• **TASK OBJECTIVE**:
If an entry holds a picture, leave the picture out and copy the rest of the listing exactly.

Segment Open

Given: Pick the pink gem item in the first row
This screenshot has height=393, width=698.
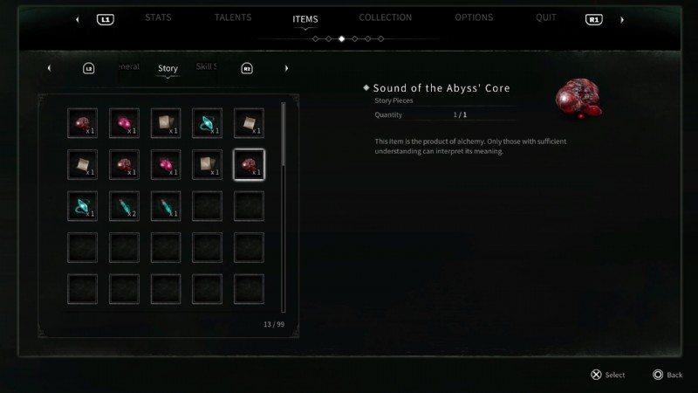Looking at the screenshot, I should [124, 123].
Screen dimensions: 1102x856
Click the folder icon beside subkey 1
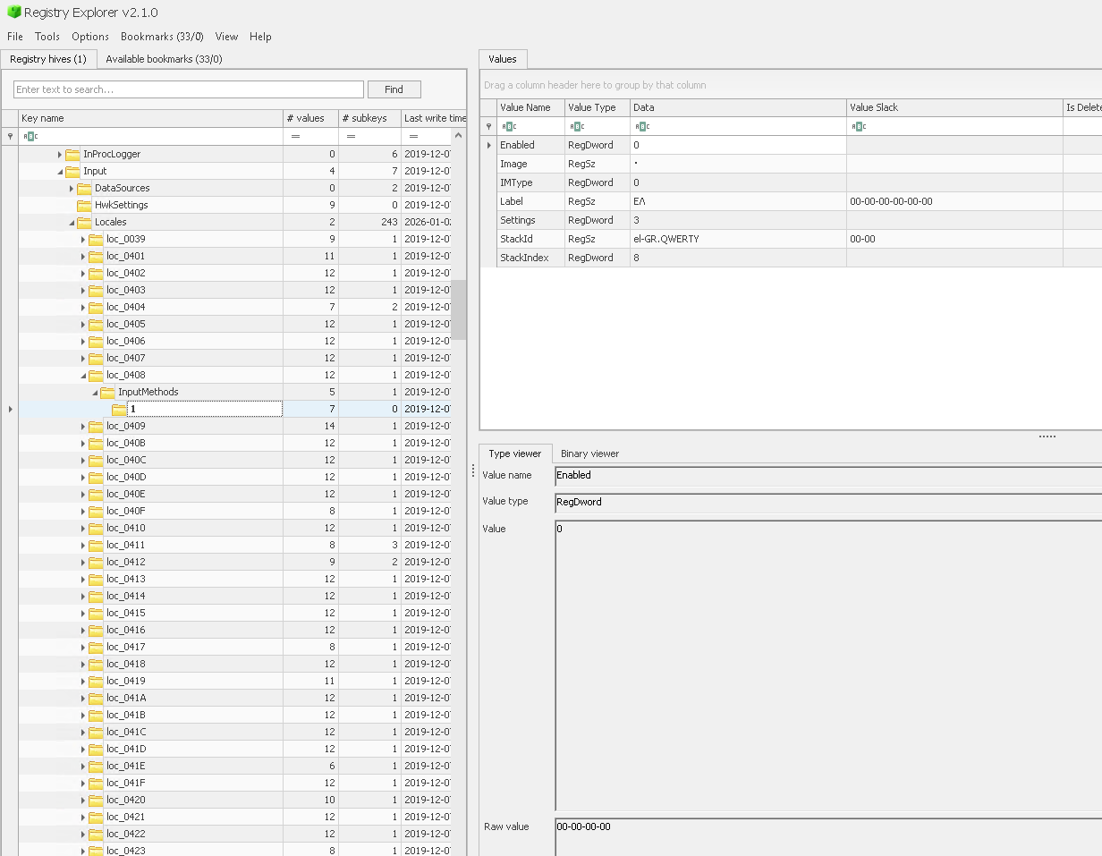coord(120,409)
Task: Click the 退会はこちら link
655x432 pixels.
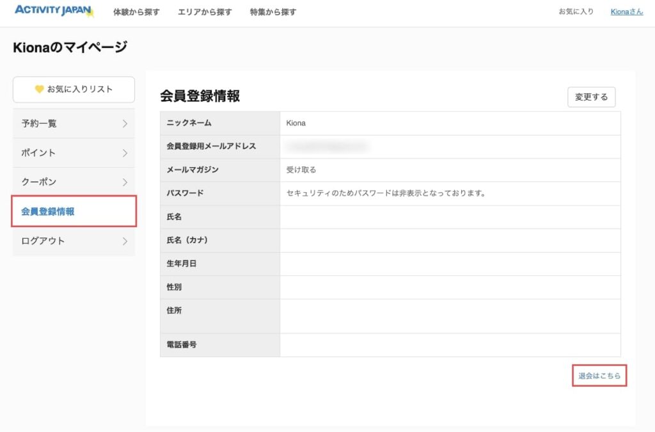Action: 599,376
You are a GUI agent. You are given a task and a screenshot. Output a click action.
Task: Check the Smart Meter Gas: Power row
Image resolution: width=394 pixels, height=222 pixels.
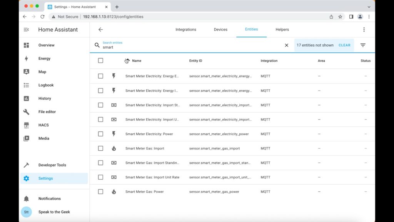pyautogui.click(x=100, y=192)
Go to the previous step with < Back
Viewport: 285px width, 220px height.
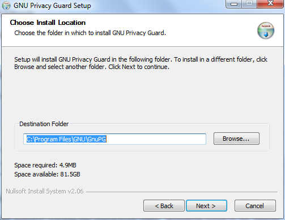click(164, 206)
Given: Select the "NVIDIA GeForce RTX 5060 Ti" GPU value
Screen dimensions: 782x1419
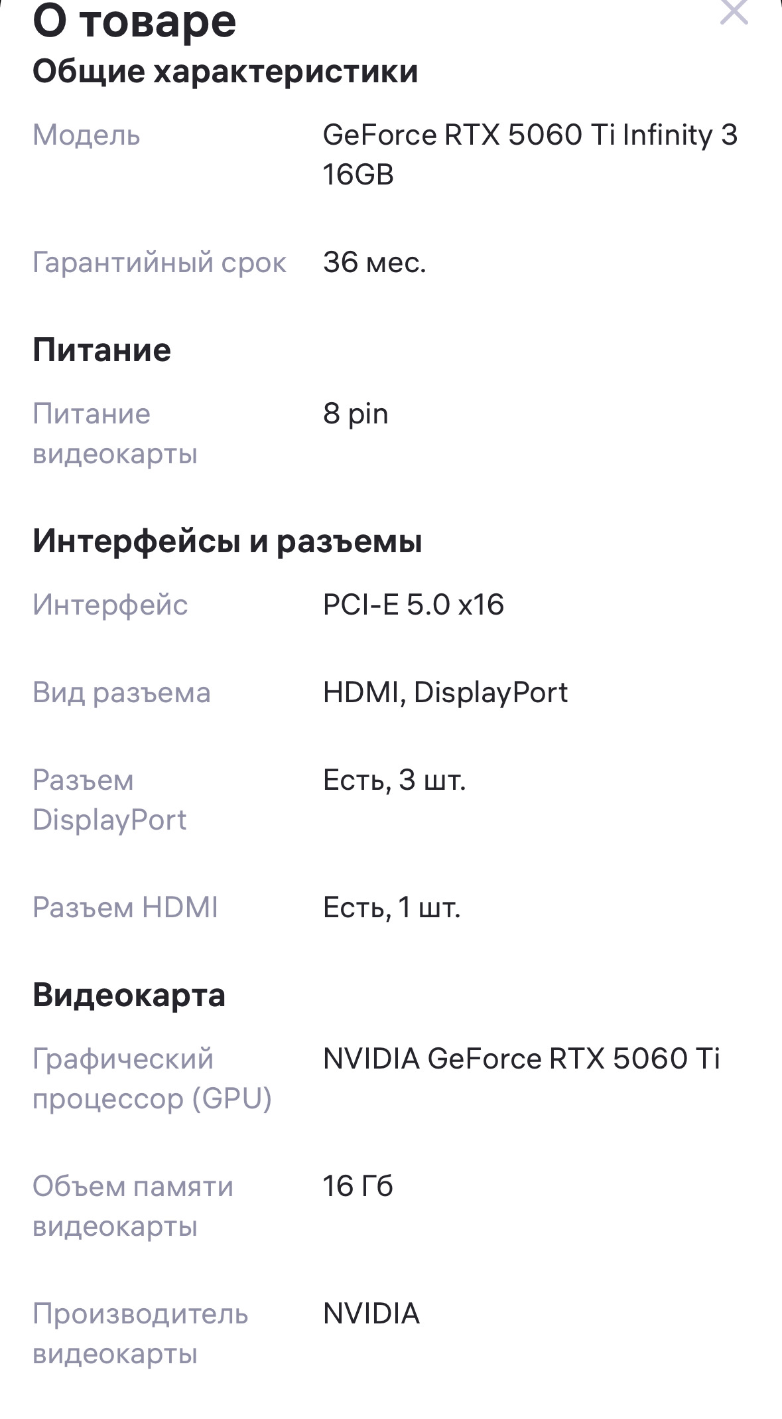Looking at the screenshot, I should [x=521, y=1059].
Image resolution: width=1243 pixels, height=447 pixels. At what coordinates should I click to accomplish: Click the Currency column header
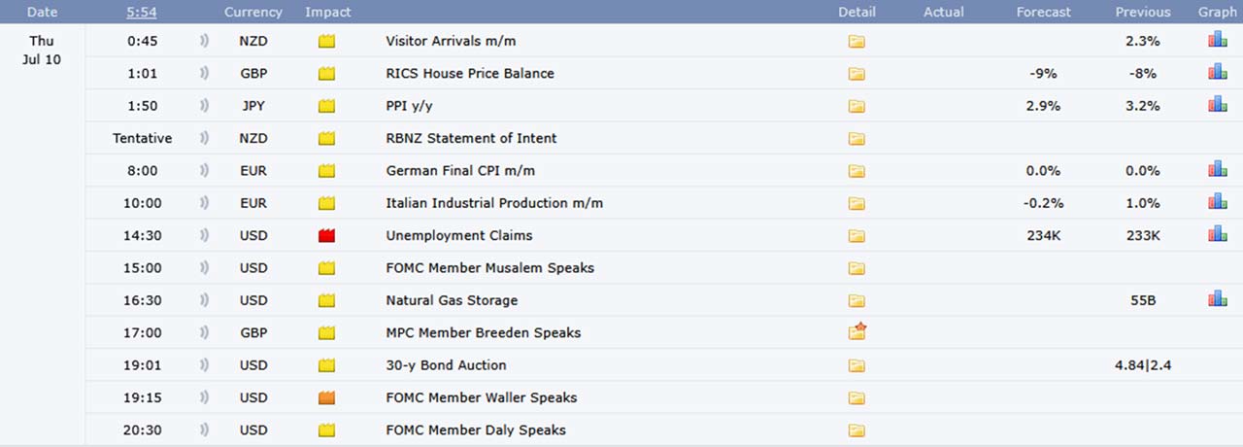[x=252, y=12]
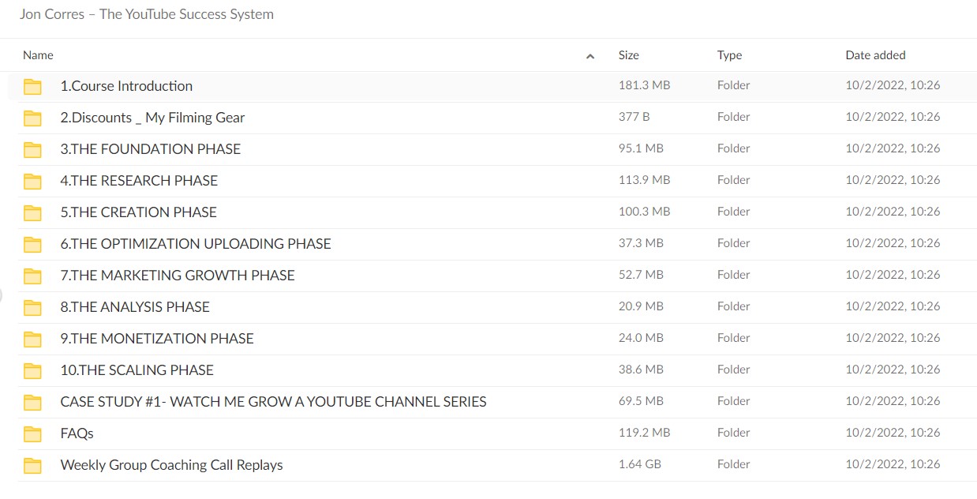
Task: Click the folder icon beside 1.Course Introduction
Action: (32, 87)
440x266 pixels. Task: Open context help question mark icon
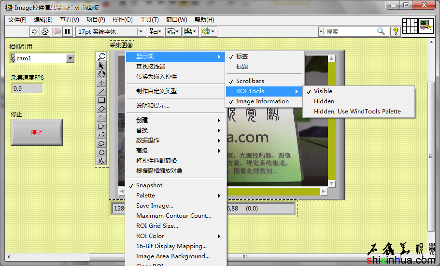395,31
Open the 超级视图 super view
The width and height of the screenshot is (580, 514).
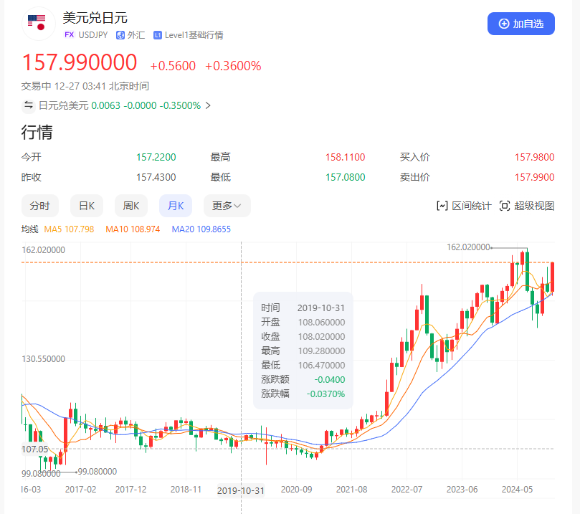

Segment Closed

• **FINISHED EXERCISE**:
Given: Pick the pink gem item in the first row
This screenshot has height=393, width=698.
Looking at the screenshot, I should [124, 123].
Screen dimensions: 1102x856
Click the folder icon beside subkey 1
coord(120,409)
Task: Click the 退会はこちら link
655x432 pixels.
Action: 599,376
You are a GUI agent. You are given a task and a screenshot. Output a click action.
Task: Check the Smart Meter Gas: Power row
Image resolution: width=394 pixels, height=222 pixels.
pyautogui.click(x=100, y=192)
Go to the previous step with < Back
Viewport: 285px width, 220px height.
click(164, 206)
Given: Select the "NVIDIA GeForce RTX 5060 Ti" GPU value
Screen dimensions: 782x1419
Looking at the screenshot, I should [x=521, y=1059].
Image resolution: width=1243 pixels, height=447 pixels. At what coordinates should I click to accomplish: Click the Currency column header
[x=252, y=12]
Task: Click the folder icon beside 1.Course Introduction
Action: (32, 87)
440x266 pixels. Task: Open context help question mark icon
395,31
Open the 超级视图 super view
The width and height of the screenshot is (580, 514).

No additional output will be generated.